Trump’s tariff tsunami has hit.
The long-term implications for climate and energy transition will be profound — though shrouded in the short term by the immediate economic and political fallout.
I’ll focus on the energy here — since that’s our adventure — after just a few thoughts on the tariffs and their fallout, which are being well-covered elsewhere.
The big picture: Trump’s “liberation day” tariff blitz is not just sweeping all the chips and cards of the global trading system off the table. Trump is angrily overturning the table itself, upending the very foundations of the global economy.
The shock that swept over global markets stemmed not just from Trump smearing a thick layer of tariffs across global trade, gumming up supply chains and production on a worldwide scale.
It’s also a letting go of all hope — especially by Trump’s biggest supporters in business and finance — that the global order governing economics, security and politics will survive the president’s tenure.
Seeing is believing. Domestically, Trump is determined to transform the U.S. from a country governed by laws to one dictated by an authoritarian center. In parallel, he’s trying to transform the U.S.-led international rules-based order into a casino where he decides the winners based on...whatever he feels like basing it on.
Trump is no doubt looking forward to global leaders queuing up for the same sorts of desperate deals that prestigious U.S. law firms and universities have signed on to in recent weeks under duress from the White House.
Will sovereign nations the world over now return to the table for another round after a slurry of punitive tariffs tailored to enhance Trump with little regard to the U.S. economy, much less their countries.
In the short-term, almost certainly they will. Most have no choice for now, although some will show up with more leverage than others — China, say, compared to Japan.
Those with the least leverage will be America’s allies. Almost by definition they have the most to lose. They structured not only their economies but also their security and politics around rules written by the U.S.
China has the most leverage, but also a lot to lose in the short run. Its response, retaliating in kind to the tariffs alongside mostly measured rhetoric, made clear it will negotiate if it must. The tariffs are a blow to a Chinese economy already struggling mightily. But they’re also a gift to Chinese leader Xi Jinping, who has a scapegoat for China’s future economic woes and his own failures.
However it plays out, all know the game has changed — and will continue to change further if the Trump administration consolidates authority at home and uses that to remake the international landscape.
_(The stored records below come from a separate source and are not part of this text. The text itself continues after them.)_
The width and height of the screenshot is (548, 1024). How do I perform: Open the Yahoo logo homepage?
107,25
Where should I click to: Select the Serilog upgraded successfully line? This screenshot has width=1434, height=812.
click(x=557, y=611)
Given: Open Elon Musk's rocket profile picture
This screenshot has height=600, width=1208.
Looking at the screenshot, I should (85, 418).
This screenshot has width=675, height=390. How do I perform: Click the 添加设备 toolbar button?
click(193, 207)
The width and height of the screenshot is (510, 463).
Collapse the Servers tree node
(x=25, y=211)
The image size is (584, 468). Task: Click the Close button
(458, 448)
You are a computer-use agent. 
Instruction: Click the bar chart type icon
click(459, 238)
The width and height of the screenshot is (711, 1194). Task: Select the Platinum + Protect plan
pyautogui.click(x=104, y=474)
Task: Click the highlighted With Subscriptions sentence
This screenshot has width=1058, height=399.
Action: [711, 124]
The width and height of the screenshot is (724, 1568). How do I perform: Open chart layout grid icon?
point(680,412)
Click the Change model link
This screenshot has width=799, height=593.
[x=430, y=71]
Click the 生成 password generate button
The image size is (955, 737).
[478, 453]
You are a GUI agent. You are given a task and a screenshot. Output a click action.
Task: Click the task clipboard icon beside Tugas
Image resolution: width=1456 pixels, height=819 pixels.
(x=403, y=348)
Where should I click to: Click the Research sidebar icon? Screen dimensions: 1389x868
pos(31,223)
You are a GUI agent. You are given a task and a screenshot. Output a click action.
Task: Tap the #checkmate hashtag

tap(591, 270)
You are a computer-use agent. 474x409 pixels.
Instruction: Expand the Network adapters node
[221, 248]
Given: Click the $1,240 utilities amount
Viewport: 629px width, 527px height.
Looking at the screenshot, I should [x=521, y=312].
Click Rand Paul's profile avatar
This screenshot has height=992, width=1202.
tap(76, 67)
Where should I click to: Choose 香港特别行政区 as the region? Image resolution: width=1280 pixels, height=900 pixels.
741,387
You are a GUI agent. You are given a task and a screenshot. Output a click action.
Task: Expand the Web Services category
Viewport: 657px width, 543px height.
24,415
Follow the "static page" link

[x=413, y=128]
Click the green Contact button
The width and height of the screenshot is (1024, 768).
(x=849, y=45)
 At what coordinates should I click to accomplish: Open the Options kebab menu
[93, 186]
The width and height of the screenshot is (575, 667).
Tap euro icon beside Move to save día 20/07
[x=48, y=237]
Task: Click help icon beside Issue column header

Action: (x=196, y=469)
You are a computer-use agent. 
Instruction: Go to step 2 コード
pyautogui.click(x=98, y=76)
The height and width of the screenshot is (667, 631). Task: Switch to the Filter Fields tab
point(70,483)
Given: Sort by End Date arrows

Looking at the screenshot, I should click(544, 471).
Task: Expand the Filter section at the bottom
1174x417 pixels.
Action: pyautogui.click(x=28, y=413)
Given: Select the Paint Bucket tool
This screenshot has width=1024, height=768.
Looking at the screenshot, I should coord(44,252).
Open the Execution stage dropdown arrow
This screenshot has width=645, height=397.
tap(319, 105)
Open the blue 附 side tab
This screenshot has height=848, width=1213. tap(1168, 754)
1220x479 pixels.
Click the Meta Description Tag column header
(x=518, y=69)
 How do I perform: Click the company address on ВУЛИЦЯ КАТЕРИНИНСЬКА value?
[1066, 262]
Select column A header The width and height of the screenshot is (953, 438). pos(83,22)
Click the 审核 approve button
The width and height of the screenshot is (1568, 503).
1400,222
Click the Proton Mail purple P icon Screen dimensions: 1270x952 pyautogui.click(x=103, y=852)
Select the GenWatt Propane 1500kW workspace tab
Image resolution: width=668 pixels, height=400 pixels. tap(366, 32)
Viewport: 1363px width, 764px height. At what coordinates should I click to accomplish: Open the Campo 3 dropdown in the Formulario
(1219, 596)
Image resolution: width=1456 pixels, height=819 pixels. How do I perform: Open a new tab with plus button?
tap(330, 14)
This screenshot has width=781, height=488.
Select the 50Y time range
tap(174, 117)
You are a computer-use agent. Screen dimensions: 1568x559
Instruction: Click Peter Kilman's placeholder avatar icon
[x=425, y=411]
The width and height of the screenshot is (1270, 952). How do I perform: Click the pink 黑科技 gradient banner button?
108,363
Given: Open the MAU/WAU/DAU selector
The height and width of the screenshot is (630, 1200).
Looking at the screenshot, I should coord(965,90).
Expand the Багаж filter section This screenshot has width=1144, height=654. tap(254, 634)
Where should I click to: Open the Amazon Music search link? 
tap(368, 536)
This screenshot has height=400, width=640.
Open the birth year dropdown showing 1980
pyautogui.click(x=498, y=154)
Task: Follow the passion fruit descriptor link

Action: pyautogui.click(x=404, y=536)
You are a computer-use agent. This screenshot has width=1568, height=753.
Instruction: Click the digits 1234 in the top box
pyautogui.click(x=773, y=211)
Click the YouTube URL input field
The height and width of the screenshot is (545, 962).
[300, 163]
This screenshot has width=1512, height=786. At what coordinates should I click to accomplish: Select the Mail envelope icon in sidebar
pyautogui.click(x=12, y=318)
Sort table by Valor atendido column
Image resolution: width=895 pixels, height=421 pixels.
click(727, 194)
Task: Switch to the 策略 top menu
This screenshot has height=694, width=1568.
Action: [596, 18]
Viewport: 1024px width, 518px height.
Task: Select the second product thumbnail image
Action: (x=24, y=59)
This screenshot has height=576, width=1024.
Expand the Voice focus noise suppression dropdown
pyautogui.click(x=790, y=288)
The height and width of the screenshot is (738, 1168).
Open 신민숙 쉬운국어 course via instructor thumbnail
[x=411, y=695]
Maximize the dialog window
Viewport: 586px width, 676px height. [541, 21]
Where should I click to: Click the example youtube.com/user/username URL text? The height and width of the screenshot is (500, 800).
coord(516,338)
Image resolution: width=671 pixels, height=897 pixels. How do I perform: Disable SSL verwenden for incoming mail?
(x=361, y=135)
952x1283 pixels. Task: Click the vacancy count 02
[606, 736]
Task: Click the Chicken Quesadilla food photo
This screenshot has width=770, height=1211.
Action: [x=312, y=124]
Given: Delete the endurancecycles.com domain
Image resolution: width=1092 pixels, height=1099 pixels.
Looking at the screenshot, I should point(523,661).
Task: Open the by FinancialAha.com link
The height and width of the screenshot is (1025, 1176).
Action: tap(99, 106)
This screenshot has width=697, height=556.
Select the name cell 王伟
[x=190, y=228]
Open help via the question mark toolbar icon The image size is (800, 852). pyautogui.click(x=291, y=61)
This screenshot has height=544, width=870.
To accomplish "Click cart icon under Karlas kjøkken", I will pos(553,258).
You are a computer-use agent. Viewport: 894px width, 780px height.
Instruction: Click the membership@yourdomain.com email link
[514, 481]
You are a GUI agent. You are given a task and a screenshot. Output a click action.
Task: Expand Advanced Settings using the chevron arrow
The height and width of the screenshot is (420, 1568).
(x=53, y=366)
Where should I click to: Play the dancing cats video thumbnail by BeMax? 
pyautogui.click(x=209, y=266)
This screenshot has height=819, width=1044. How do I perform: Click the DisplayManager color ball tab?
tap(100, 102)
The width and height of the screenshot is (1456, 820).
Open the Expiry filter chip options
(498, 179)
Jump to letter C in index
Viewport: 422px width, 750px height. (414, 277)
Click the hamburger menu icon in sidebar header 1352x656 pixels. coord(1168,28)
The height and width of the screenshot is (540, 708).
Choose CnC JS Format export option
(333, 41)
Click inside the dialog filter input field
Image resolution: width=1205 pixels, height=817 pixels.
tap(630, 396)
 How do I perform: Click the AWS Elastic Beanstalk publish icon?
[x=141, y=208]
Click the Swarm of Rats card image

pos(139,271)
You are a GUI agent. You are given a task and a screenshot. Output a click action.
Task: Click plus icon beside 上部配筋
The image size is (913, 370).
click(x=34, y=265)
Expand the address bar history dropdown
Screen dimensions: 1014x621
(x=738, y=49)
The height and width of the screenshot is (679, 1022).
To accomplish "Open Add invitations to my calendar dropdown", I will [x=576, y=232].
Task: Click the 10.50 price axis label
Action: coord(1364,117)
This will play out slowly if America’s (ex-)allies have their way, Trump proves flexible and the administration manages to keep the economic fallout in check. Or it may happen fast if financial markets continue to spasm and the administration can’t contain the damage.
The gut-churning reality is hitting home for businesses and market. What they hate most, uncertainty, is not a bug but a feature of Trump’s return — the central feature, in fact. The order they know is unraveling. What will replace it, exactly, is unclear.
More tariffs and less certainty will change much about the energy transition. U.S. solar projects will struggle to obtain solar modules after Trump topped Biden administration tariffs on Vietnam, a leading module manufacturing hub. Critical mineral supply chains that undergird the global market for batteries will be disrupted.
But over time, ironically, the opportunity Trump’s tariffs open for China could be their most lasting legacy. They may put China in the driver’s seat of the global energy transition, pushing the country from clean energy powerhouse at home to clean-energy factory floor to the post-Pax Americana world.
Under a tariff-happy Trump administration, “energy dominance” for the U.S. is coming to mean inward-looking, fossil fuel-based independence. That may feel reassuring to isolationists, but it’s a recipe for lagging in global manufacturing, not surging ahead.
Europe and Asia may scoop up some extra liquified natural gas in the next few years as U.S. LNG producers make a huge amount of new production available. But over the longer haul these countries will be reluctant to bet too big on unreliable America for an essential commodity delivered over sea lanes secured — or not — by an unpredictable and overweeningly self-interested U.S.
Their alternative may turn out to be a steadier, more reliable China.
China will be only too happy to ship them solar panels, wind turbines, nuclear reactors and electric vehicles. They will be more likely to buy them to bolster their own energy self-sufficiency. Already, half of China’s exports of clean technologies — solar, wind, electric vehicles — go to the global south.
Last year, Pakistan and Saudi Arabia were China’s biggest buyers of solar panels. China’s BYD motors, the world’s biggest electric car maker, is building a fleet of ships to deliver its vehicles across the globe. CATL, the biggest battery maker, is moving its products the world over. And Chinese wind developers are expanding overseas at an accelerating pace. Even Europe, reeling from Trump’s assault on the Atlantic security alliance and now U.S. tariffs, is coming to terms with a closer trade relationship with China that could help the union reach its clean energy goals.
China’s next step, as it works through its economic challenges, will be to focus its updated overseas infrastructure building plan to support these companies and many more like them.
In the 2010s the country spent many tens of billions yuan in Italy, Pakistan and all across Asia on roads, bridges, railways and other infrastructure that benefited Chinese construction companies. Now China will step up spending on electrical grid infrastructure and EV charging that will support its clean technology industries.